The drawbacks are not many with the front end arguably the best in the biz and a rear end that moves more (up and down) and less (side to side) that anyone thinks it will. Mix in a who’s who of top parts and that leaves the only gripe I have sitting at the stem… I would LOVE for Cannondale to find a way to make this rig easier to swap stems, but a good dealer should frankly do this for you if they fit you a bit off and you need a change in the first month.
I would also like it more if a few other wheel manufacturers had lefty tech hubs. In fact it would be GREAT if Cannondale sold a slick hub set with a couple drilling patterns.

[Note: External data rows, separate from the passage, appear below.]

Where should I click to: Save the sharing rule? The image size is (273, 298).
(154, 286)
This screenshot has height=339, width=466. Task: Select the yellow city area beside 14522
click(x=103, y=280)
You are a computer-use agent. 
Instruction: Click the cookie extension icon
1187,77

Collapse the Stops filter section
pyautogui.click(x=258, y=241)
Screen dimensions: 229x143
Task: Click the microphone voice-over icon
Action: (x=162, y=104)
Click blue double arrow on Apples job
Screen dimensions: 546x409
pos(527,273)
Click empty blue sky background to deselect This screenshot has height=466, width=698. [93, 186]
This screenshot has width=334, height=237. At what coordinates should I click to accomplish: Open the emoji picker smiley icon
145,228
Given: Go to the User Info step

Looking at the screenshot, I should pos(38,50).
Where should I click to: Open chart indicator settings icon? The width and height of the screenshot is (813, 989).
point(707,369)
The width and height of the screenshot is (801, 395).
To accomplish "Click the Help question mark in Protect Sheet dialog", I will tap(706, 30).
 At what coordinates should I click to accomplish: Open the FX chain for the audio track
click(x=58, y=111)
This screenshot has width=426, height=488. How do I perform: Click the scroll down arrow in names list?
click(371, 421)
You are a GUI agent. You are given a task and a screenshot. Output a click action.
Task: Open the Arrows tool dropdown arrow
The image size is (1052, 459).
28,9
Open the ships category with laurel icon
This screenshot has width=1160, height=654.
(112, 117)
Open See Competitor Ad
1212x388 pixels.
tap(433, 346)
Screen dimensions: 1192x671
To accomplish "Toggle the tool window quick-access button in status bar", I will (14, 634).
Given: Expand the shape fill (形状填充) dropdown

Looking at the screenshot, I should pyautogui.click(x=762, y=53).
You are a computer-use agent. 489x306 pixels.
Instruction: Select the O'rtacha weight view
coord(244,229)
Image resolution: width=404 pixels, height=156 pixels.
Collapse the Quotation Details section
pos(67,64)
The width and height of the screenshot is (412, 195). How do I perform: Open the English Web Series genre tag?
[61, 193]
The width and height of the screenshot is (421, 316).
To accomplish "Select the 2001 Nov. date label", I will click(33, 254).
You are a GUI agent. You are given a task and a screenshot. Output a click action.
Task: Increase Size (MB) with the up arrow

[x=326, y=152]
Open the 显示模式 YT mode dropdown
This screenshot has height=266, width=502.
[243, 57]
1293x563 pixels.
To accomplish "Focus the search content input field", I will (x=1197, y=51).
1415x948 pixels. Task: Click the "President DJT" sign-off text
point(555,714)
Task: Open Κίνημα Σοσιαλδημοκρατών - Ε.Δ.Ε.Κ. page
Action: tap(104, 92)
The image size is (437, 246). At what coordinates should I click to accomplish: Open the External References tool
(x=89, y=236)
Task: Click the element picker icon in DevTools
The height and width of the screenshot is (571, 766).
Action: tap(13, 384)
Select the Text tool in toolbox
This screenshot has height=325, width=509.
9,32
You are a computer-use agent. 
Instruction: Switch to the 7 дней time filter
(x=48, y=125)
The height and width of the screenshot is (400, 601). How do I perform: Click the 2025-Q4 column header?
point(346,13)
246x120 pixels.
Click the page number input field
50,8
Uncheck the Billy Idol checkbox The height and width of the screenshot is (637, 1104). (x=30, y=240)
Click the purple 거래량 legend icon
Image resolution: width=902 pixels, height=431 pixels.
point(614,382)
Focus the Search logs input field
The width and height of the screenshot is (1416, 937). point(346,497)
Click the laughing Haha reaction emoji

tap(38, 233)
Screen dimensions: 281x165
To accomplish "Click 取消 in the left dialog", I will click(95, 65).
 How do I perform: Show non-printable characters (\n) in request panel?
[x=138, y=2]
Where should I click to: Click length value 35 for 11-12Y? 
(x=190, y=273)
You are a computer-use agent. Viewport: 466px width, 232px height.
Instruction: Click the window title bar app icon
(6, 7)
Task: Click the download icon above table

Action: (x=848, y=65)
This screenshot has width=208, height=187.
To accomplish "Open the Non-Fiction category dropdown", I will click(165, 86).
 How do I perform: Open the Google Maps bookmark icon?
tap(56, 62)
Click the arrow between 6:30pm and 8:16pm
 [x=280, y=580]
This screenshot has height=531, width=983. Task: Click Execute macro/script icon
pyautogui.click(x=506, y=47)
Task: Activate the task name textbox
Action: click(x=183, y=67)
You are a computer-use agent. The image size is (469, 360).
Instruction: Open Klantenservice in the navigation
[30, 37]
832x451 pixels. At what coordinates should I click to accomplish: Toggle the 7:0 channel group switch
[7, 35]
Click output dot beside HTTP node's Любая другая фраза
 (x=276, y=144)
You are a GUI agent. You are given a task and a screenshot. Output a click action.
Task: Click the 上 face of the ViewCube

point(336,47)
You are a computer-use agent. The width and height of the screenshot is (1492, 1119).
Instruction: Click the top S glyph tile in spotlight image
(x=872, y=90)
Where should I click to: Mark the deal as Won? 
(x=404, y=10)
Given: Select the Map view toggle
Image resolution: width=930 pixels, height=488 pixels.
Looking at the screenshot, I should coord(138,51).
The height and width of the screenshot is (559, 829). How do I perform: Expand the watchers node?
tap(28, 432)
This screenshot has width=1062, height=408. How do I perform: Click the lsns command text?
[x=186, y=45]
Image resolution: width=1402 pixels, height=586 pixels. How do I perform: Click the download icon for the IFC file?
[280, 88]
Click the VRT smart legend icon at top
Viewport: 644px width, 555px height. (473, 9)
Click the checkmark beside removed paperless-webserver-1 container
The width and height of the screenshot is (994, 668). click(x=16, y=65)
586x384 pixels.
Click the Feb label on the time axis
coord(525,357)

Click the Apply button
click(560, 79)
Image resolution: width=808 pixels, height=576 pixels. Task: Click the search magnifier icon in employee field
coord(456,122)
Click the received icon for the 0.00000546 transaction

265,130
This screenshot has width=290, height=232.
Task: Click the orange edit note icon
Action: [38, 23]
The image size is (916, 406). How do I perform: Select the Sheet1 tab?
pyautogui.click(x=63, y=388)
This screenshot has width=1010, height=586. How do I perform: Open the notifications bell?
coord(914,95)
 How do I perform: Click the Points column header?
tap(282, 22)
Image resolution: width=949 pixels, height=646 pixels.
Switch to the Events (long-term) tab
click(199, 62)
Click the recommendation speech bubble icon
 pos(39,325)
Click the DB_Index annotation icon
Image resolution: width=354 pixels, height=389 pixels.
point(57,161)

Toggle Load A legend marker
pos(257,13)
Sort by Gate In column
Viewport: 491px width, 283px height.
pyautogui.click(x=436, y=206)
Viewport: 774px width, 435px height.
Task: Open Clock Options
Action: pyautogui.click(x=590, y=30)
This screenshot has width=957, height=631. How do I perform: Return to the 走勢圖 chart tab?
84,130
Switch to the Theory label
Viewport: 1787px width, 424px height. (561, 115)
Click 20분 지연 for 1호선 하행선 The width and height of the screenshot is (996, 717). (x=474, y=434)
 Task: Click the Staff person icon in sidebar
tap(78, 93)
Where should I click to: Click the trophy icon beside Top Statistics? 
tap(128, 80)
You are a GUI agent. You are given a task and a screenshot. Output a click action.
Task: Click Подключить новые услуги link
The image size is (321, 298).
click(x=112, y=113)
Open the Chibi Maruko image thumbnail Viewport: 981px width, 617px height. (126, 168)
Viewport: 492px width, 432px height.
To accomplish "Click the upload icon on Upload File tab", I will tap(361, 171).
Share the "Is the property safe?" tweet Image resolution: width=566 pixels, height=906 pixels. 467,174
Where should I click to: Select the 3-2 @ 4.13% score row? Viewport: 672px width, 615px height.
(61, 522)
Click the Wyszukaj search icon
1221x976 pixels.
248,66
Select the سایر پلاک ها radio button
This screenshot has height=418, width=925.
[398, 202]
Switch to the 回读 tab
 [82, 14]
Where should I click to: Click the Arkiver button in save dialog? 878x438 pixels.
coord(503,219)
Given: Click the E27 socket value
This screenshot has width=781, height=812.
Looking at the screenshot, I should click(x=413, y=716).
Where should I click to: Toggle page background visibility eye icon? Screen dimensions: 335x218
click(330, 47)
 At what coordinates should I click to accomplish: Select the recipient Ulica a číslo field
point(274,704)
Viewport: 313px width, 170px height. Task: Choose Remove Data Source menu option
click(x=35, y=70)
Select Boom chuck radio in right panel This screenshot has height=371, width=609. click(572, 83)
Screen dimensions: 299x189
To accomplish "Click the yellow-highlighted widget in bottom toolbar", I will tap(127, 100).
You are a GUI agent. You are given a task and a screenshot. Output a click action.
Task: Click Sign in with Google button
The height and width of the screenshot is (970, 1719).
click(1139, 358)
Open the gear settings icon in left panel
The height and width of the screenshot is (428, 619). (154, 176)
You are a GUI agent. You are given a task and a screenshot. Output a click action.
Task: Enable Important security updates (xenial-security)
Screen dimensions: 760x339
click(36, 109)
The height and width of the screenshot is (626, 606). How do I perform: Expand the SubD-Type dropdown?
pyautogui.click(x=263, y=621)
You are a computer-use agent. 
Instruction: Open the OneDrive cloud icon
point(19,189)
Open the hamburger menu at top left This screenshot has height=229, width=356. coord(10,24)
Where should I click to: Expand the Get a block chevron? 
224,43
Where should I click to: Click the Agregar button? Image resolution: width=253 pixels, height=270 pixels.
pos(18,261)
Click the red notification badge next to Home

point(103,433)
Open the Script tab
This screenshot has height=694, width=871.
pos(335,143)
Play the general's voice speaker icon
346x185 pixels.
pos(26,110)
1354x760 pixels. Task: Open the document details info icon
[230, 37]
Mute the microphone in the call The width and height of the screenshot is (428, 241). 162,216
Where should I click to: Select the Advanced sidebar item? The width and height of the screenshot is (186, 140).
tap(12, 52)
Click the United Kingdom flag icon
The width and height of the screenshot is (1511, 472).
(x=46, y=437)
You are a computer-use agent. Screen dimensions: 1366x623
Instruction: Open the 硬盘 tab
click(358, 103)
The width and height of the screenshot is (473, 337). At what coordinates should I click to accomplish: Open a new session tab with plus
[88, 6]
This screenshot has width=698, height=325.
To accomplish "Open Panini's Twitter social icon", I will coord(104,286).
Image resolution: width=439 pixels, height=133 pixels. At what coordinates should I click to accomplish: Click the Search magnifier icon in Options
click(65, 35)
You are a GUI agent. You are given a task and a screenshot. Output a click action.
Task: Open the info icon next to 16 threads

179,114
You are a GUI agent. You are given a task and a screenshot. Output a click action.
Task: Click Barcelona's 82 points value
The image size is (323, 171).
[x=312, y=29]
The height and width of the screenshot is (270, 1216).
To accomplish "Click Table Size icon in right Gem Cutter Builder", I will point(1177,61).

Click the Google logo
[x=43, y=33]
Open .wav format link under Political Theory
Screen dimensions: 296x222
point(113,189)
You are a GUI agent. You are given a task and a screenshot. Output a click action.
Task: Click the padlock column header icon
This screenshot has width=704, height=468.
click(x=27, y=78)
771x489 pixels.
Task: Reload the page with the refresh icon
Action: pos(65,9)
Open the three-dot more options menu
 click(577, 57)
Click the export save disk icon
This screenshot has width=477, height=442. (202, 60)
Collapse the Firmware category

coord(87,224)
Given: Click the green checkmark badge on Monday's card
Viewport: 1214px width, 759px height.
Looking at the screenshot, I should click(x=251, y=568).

It’s not like they lack the design and execution to do it!
The Scalpel Team is all about the way the frame and Fork operate and as you work down through the range, something less than the team is giving you the better part of all of its operational advantage, if not the cream0crop parts list.
29ers are the rage, but for ultimate quickness and control, there isn’t a 29er that behaves like this. Not everyone has the same flowing trails that allow 29 to shine. And while this bike has a slick enough, 100mm front end and good durability that allow it to take more tough things than lots of XC bikes should, make no mistake about it’s field of expertise…
The crazy part is that any day now you’ll see the next Scalpel… And while I am grinning from ear to ear about this one, there are proto forks in the works that will break the 1K barrier and still be more than competitive with stiffness. The frames are getting tweaked and suspension on the whole is getting better…
The biggest threat to the 2009 Scalpel team is very likely the 2010 Scalpel team.
(editors note: Charles Manantan is a guest reviewer from www.pezcyclingnews.com)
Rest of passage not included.